Write out all of the data below line by line, requests included, but multiply each coordinate in the answers by 1.35 and round it to a whole number, rounding halves up. Leave the pictures out.

***** LISTING

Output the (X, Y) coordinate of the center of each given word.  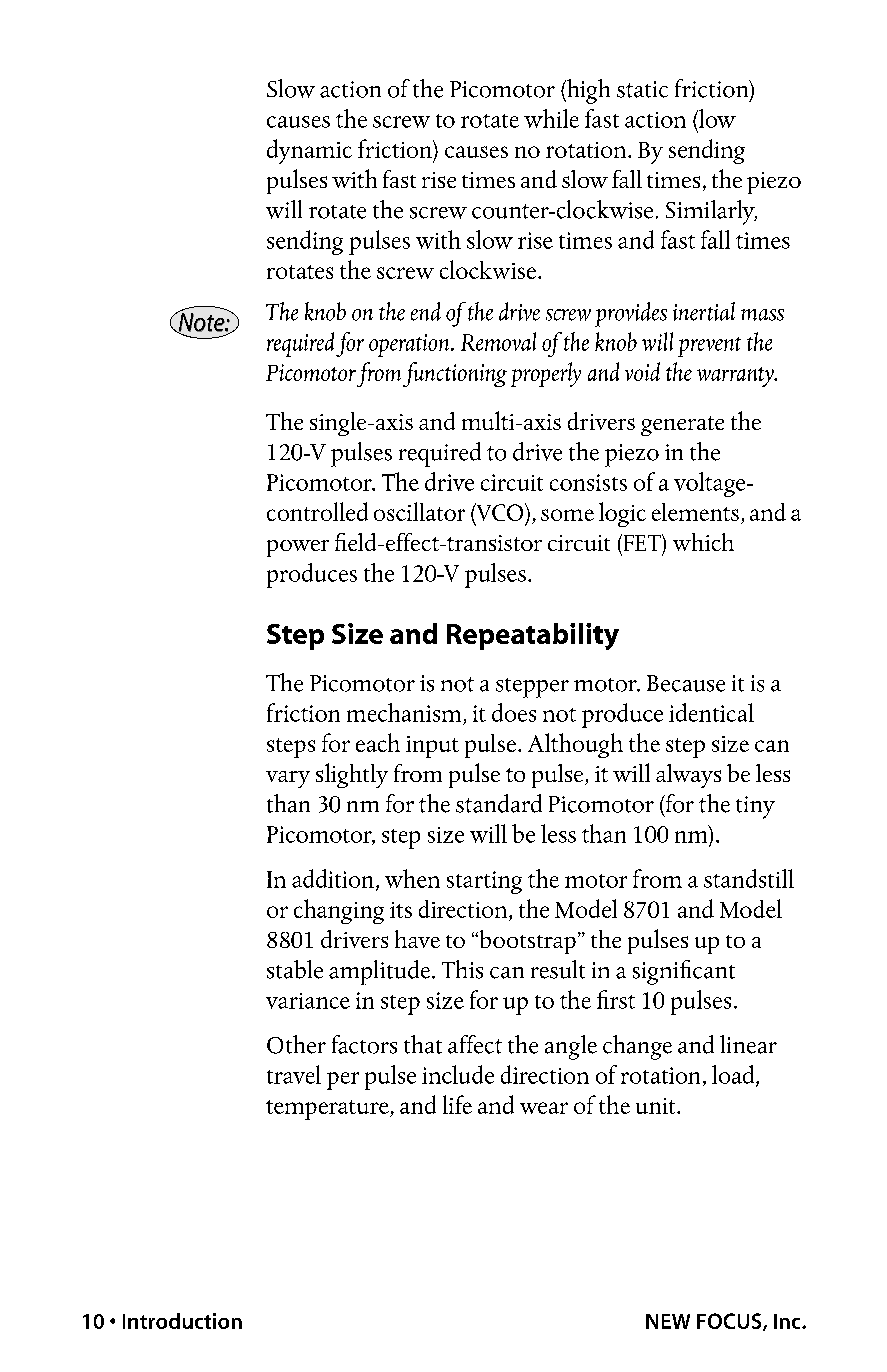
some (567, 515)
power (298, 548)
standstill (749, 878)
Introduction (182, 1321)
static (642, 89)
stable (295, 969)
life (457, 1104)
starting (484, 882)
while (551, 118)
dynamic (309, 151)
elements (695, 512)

**********

▶ SOLUTION BELOW
Output the (X, Y) coordinate of the center of each given word.  
some (765, 695)
power (402, 740)
standstill (1011, 1185)
Introduction (246, 1783)
static (867, 120)
stable (398, 1308)
life (617, 1490)
starting (653, 1191)
while (744, 159)
dynamic (417, 204)
elements (938, 691)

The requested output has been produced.